TIL about Logistic Regression permalink
\[\ h_{\theta}(x) = \frac{1}{ 1 + e^{ -{\theta}^{\intercal}x } } \]
Logistic regression is a form of machine learning used to determine a discrete, non-continuous value. Today, I started learning abaut binary classification which has two cases - negative (0) and positive (1) - that your prediction can result in. This is accomplished using a Sigmoid function; otherwise known as a logistic function - hence the name, logistic regression.
Examples include:
- flagging an email as spam or not spam
- determining if a tumor is benign or malignant
- determining if a series of application metrics is an outage
Like linear regression, logistic regression also has a cost function used to fit parameters to the algorithm based on training data:
\[\ J({\theta}) = \frac{1}{m} \cdot -y^{\intercal}log(h) - (1 - y)^{\intercal} log(1-h) \]
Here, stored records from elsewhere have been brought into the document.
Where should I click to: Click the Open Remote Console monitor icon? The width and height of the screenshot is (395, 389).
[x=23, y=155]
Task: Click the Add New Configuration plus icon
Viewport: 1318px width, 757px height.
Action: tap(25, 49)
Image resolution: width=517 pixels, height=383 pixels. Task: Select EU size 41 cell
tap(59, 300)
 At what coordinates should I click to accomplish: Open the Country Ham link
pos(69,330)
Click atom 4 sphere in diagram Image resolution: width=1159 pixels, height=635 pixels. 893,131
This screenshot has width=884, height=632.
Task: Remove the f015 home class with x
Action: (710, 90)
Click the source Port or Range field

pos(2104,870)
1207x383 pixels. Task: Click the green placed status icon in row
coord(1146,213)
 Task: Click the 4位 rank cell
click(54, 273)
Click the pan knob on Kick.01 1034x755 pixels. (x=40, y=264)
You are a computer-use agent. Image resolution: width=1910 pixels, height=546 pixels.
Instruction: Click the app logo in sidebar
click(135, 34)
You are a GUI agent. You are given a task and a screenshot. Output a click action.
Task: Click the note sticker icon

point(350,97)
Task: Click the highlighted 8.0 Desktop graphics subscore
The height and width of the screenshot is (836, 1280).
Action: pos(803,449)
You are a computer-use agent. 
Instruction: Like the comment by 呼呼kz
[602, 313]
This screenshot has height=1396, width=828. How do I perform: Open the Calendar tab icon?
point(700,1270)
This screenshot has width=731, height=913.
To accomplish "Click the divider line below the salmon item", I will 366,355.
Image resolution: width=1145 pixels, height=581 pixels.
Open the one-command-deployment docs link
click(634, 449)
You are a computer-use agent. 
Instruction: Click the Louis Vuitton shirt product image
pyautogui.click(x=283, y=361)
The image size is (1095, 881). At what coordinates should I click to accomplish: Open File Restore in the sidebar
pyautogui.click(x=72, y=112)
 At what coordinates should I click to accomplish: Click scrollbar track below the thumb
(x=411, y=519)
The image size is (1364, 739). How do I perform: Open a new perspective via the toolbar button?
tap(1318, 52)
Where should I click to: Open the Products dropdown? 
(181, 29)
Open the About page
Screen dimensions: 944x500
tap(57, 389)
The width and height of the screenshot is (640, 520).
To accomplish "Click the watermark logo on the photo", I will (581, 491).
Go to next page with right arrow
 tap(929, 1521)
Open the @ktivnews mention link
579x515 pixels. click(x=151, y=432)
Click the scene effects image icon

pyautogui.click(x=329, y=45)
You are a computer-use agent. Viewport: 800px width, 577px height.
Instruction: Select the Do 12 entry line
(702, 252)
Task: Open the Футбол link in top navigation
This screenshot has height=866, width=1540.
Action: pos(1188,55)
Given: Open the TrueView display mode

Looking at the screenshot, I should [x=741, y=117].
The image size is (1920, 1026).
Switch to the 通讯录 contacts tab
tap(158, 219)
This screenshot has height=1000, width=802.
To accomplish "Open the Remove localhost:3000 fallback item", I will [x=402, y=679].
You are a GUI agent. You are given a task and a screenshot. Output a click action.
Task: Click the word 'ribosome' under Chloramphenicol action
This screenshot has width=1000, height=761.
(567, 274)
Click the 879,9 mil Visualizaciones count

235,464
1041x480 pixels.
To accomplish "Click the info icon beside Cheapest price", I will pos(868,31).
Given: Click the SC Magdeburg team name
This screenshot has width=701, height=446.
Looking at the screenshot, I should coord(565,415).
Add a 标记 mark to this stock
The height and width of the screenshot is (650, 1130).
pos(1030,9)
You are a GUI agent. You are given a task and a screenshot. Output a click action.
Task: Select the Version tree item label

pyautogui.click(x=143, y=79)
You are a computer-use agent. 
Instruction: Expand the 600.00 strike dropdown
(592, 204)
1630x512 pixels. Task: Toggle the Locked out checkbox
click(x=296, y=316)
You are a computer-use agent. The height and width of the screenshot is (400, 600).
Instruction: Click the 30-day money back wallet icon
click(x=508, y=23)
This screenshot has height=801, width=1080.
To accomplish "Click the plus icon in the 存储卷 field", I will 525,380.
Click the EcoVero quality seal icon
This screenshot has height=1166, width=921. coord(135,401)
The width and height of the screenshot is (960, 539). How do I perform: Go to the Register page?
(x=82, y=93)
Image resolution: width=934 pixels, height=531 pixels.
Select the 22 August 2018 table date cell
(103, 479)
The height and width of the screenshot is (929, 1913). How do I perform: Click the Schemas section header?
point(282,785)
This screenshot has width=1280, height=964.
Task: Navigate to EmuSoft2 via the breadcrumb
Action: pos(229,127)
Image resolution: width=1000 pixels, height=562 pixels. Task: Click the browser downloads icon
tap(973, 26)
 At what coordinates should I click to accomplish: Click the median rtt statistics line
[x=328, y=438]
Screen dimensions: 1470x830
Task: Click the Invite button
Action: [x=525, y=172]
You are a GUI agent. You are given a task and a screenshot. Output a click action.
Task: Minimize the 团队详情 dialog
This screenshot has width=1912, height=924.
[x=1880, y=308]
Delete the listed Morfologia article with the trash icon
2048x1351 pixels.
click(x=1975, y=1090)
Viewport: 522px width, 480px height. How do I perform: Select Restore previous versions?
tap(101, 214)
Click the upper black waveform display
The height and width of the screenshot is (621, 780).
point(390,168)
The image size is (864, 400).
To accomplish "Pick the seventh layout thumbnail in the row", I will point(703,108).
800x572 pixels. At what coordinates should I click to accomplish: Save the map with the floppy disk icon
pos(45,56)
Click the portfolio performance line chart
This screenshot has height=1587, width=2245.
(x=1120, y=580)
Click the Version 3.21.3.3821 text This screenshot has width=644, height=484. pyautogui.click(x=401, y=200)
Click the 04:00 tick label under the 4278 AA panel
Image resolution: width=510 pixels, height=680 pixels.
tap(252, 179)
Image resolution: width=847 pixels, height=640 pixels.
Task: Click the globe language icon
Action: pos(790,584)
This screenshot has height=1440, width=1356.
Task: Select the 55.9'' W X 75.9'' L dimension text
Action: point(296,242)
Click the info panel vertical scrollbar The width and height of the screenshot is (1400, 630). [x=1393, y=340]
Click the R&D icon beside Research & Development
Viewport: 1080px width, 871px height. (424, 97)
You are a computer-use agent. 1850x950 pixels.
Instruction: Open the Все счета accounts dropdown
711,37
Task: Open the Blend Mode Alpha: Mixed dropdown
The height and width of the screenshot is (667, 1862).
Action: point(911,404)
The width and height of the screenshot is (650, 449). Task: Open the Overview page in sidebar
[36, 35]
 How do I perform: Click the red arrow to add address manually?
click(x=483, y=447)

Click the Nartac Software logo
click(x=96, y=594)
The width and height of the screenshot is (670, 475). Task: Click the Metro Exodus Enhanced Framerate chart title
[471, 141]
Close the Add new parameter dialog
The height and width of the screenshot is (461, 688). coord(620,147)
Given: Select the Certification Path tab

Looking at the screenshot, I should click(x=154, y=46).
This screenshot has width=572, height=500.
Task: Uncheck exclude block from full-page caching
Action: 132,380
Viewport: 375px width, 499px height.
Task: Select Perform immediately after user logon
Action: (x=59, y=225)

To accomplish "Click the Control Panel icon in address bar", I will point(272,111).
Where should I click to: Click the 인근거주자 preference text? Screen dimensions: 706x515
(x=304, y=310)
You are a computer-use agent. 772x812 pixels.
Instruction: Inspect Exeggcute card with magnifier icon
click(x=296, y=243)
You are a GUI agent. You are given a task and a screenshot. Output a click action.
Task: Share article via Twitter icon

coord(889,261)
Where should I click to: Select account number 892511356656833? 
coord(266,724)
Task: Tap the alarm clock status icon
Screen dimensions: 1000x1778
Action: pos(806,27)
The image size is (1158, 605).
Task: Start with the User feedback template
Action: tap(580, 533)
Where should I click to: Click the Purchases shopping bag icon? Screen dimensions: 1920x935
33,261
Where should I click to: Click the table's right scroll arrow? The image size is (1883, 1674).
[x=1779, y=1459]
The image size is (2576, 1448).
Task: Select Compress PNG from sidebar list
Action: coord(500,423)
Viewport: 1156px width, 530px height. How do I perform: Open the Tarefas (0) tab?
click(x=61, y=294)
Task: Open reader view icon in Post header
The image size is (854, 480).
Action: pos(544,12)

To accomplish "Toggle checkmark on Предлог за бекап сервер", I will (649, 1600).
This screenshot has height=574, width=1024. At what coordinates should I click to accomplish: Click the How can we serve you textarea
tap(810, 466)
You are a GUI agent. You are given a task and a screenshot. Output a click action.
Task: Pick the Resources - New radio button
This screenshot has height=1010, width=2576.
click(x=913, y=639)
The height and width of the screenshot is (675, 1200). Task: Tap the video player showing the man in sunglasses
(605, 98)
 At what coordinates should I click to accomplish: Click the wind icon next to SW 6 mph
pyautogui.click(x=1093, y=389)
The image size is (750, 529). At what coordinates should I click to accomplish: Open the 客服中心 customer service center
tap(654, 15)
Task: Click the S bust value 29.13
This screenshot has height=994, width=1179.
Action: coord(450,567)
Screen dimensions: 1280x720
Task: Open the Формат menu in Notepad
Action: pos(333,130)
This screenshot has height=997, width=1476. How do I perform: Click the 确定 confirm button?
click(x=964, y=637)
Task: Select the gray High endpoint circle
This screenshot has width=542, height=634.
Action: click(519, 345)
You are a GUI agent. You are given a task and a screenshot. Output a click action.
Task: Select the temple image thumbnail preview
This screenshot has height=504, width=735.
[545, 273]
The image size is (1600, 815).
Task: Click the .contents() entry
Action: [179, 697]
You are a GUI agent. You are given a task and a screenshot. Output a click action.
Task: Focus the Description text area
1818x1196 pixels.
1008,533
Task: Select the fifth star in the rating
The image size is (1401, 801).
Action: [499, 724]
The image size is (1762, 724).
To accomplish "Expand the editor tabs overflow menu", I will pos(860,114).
And since the cost function is convex, we can use a slightly modified version of gradient descent to learn the parameters:
\[\ \theta := \theta - \frac{\alpha}{m}X^{\intercal}( \frac{1}{1 + e^{ -{\theta}^{\intercal}x }} - \overset{\rarr}{y}) \]
There is a form of multiclass classification in which the prediction has more than two cases, but I get to learn that tomorrow!